This status changed in the aftermath of the Russian-Georgian war of August 2008. While the Russian military prevailed in that conflict, against a much smaller and weaker opponent, the poor performance by many Russian units led the Russian high command to realize that fundamental change was needed if Russia were to be able to field a world-class military. Russia closely examined the performance of western militaries, with a focus on the United States and NATO, and undertook a massive program of reorganization and modernization, with an emphasis on increased professionalism and operational preparedness. The Russian military that intervened in Crimea in 2014 was orders of magnitude better than the one that faced off against Georgia in 2008, with modern communications, new equipment, and well-trained professional soldiers led by highly skilled officers.

The Soviet soldier of the 1980s was a three-year conscript, whose training limitations mandated simple but functional equipment, and tactics that stressed mass over finesse. Today, the Russian soldier is a contracted professional, a volunteer who is paid a salary for service over a period of enlistment, usually around five to six years in length. The new Russian soldier doesn’t come cheap, although at a cost of $65,000 per year, he is nearly a third less expensive than his NATO and American counterpart. A new T-14 Armata main battle tank costs the Russian government around $3.7 million; again, about one third the expense of a NATO and American tank. The newest model T-72/T-80 main battle tank retrofitted with reactive armor and other upgrades is even less expensive. Conventional wisdom has held that the inherent superiority of NATO and American equipment and training would offset the numerical advantages Russia could accrue due to cheaper overhead and operational costs; the experience of the United States in Iraq, where M-1 main battle tanks cut through Iraqi T-72 tanks like a hot knife through butter only reinforced this perception. However, the Iraqis made use of inferior export versions of the T-72; the Russian army uses a different model, with modern reactive armor and associated defensive systems that are designed to defeat the latest American and NATO anti-armor weapons.

“NATO and American anti-armor weapons continue to play catch up to new innovations being fielded by the Russians.”

After evaluating Russian capabilities in the aftermath of the Cold War, American intelligence determined that the notion of American qualitative superiority was a myth; had there been a war in Europe, the tanks of the then-Soviet Army would have been nearly impervious to the weapons then available to NATO and American forces. Today, the NATO and American anti-armor weapons continue to play catch up to new innovations being fielded by the Russians. The Americans like to quantify the Russian Army as being “near peer” in terms of its capabilities; the fact of the matter is that it is the U.S. and NATO armored forces that are “near peer” to their Russian counterparts, and there are many more Russian tanks in Europe today than there are NATO and American.
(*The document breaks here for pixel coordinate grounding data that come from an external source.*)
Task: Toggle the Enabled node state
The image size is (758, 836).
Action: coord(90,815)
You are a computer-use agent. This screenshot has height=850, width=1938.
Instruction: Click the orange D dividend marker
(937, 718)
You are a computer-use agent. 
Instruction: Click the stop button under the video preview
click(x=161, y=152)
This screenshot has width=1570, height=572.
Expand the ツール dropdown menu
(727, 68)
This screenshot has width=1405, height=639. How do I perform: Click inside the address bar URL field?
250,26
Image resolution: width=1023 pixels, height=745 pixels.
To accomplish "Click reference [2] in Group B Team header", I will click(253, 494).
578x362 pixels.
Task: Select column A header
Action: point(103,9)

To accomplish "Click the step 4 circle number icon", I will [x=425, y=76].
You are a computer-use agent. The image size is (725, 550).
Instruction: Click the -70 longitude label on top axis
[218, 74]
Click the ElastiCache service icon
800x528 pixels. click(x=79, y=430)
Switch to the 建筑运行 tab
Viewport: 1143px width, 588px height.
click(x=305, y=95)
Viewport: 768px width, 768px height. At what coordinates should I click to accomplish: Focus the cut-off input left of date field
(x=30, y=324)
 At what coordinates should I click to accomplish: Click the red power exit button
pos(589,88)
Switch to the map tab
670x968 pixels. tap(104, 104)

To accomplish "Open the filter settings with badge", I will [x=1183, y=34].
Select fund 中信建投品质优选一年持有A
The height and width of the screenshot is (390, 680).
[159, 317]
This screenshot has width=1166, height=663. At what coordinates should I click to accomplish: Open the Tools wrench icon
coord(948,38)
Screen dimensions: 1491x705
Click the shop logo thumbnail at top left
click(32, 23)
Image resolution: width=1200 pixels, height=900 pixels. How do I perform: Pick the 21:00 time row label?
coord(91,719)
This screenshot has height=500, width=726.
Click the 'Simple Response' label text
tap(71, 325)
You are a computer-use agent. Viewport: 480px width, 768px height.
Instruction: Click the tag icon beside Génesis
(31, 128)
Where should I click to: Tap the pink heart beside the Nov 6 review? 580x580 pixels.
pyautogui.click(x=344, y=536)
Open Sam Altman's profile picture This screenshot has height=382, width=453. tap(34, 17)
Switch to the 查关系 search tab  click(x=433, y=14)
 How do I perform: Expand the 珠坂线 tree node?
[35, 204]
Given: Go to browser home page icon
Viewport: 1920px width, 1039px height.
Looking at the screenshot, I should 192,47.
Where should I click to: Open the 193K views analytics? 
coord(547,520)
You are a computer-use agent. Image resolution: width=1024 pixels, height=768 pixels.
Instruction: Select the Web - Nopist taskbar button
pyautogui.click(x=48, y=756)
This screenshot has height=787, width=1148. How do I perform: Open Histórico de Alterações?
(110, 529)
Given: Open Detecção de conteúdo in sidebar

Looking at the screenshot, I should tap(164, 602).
Since 2001 the U.S. Army has been singularly focused on fighting the Taliban, Iraqi insurgents, and ISIS. The Russians, on the other hand, have oriented their military preparation toward countering the threat posed by NATO and the United States. Following the harsh reaction of NATO in response to Russian military action in Crimea and the Donbas, the Russian military took their preparations one step further, reconstituting the 1st Guards Tank Army along organizational lines mirroring those of Soviet times, during the Cold War. This army, comprising a tank division, two motorized rifle divisions, and two separate brigades (one tank and one motorized), consists of more than 50,000 men and over 800 tanks, and is deployed facing Poland and the Baltics. If the 3rd Armored BCT were to confront any Russian threat during its deterrence mission in Europe, it would be the 1 Guards Tank Army.

A Losing Proposition

It is hard to imagine any scenario that has 90 tanks (the number deployed by the 3rd Armored BCT) deterring a force of 800 tanks (the number deployed by the 1st Guards Tank Army.) Of even greater concern is the mismatch in artillery; the 18 self-propelled artillery pieces in the 3rd Armored BCT would be facing off against more than 700 distinct artillery and artillery rocket weapons. The Russian military has traditionally incorporated artillery fires into its operations to a degree far greater than that of any other military, including the United States. The Russians routinely train in large-scale combined arms – i.e., incorporating supporting artillery and air power with maneuver – operations, something the United States stopped doing after 9/11. The simple fact of the matter is that of the two major ground combat forces in Europe today – the Russian military and NATO – only the Russians are prepared to fight and win a general war in Europe.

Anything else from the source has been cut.